▶ _PROBLEM REQUIREMENTS_
Copy out all the lines in the records that include the word "mamás".

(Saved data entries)
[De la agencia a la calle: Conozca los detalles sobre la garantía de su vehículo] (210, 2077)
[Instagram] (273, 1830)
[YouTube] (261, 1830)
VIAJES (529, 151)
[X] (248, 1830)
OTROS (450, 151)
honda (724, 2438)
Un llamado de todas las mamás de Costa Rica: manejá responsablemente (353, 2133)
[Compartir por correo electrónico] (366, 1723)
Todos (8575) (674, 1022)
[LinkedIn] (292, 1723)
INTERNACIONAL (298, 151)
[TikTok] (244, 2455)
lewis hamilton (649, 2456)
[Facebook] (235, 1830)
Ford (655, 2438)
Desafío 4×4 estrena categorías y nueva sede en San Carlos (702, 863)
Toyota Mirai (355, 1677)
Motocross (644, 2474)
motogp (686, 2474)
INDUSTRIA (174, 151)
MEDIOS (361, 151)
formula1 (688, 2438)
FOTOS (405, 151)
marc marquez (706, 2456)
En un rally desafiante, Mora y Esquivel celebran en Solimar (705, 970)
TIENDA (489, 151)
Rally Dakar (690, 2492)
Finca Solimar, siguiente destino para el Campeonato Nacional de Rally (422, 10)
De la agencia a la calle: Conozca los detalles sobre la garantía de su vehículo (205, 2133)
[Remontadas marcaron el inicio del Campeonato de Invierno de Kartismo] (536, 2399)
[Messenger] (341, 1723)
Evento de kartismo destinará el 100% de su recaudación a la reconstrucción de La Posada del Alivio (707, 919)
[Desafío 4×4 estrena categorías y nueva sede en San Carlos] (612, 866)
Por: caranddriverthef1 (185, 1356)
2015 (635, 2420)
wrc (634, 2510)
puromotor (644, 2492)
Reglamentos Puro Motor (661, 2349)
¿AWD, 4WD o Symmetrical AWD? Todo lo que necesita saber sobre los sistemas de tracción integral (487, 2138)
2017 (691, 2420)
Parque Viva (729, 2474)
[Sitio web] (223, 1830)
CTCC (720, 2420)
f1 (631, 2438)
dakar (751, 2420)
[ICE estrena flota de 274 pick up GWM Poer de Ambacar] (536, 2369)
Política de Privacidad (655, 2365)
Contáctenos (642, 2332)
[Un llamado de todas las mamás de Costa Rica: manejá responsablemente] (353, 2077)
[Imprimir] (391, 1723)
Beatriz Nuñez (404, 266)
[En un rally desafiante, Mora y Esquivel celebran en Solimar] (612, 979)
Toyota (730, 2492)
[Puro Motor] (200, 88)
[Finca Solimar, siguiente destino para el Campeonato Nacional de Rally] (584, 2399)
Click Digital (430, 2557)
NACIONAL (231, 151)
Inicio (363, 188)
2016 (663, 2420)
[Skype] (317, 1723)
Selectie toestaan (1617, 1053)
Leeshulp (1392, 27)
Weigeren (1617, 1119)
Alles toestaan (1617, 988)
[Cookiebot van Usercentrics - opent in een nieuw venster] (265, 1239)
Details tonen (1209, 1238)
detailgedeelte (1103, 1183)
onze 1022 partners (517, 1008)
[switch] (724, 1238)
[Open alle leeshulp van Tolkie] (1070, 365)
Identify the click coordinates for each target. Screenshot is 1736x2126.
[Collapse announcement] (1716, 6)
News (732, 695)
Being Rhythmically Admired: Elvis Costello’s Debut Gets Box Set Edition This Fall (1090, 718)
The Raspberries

▶ _EXERCISE SOLUTION_
Un llamado de todas las mamás de Costa Rica: manejá responsablemente (353, 2133)
[Un llamado de todas las mamás de Costa Rica: manejá responsablemente] (353, 2077)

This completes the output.